Veintisiete de julio de 1993. La varilla a la misma altura que una portería de fútbol. Un hombre, negro y cubano por desafiar, otra vez, a las leyes de la física. El Estadio de Salamanca, en España, solo le traía buenos recuerdos a Javier Sotomayor.
Cinco años antes, en igual sitio, burló cualquier ápice de realidad terrenal. Su primera marca del orbe lo confirmó como el mejor saltador de altura en el mundo.

Aquel día de julio, buscó la inmortalidad y en un solo salto la encontró. Ropa y zapatillas blancas, cual cábala ganadora; el setenta y seis clavado en su pecho como número de inscripción; concentración total; una decena de pasos en la carrera de impulso y el mítico brinco a las nubes.

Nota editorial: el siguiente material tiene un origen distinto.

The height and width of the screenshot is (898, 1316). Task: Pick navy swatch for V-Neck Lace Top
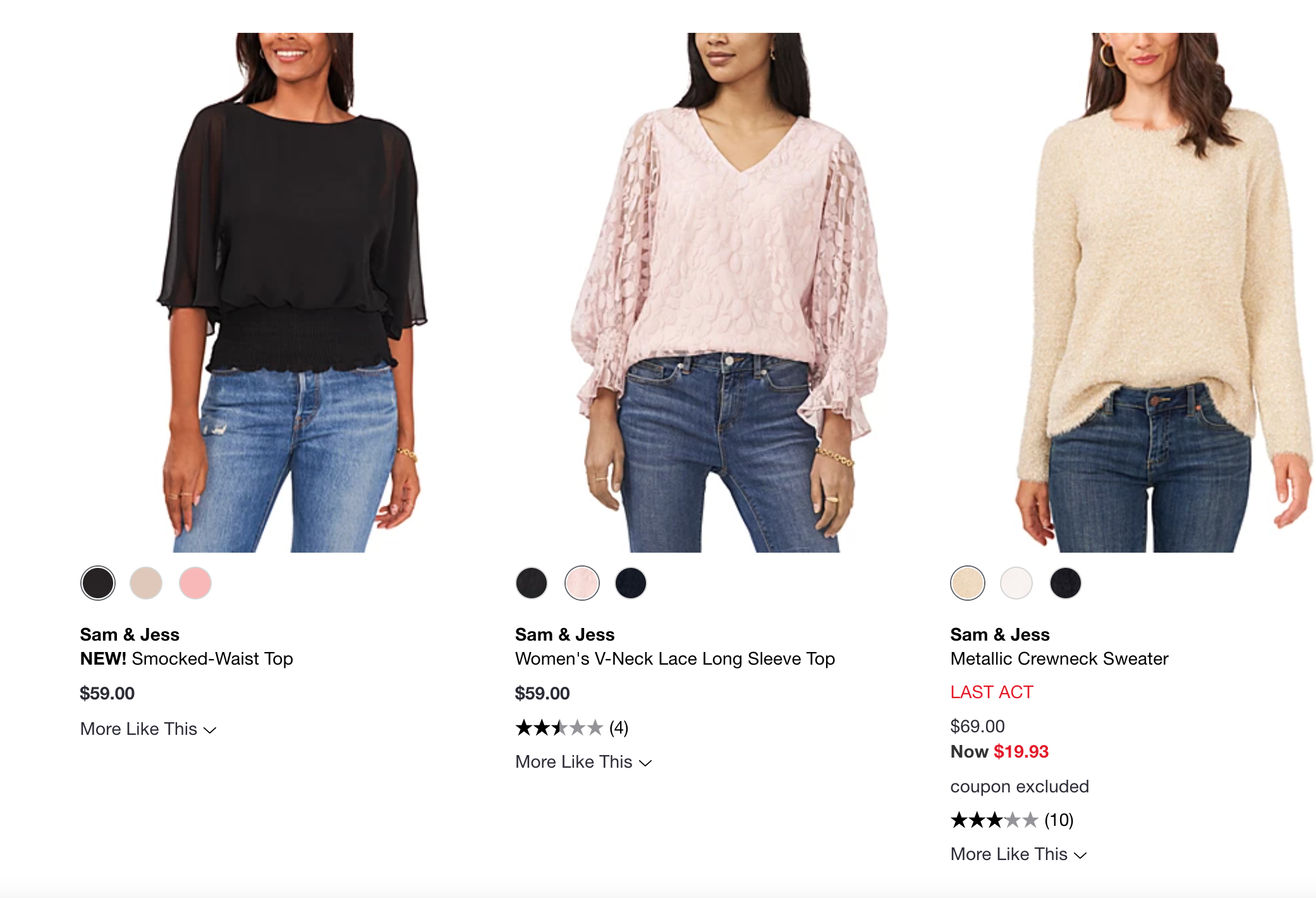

Sobre los dos metros y 45 centímetros, el listón tembló frenético en el último acto de un previsible ocaso. La varilla estaba vencida. Puños al aire y el abrazo con el entrenador. Las cámaras captaron los segundos que perpetuaron la memoria de una gesta inigualable. Salamanca aplaudió un récord que ubicó a esa pequeña ciudad al noroeste de la península ibérica en el mapa deportivo.

Treinta años después, el estadio lleva el nombre de Javier Sotomayor Sanabria. El mismo tiempo de una legendaria crónica que no morirá jamás. Si se le pudiera reprochar algo al Soto, nunca sería su capacidad para adelantarse al tiempo. El atletismo halló en él a su Príncipe de las Alturas un día de julio.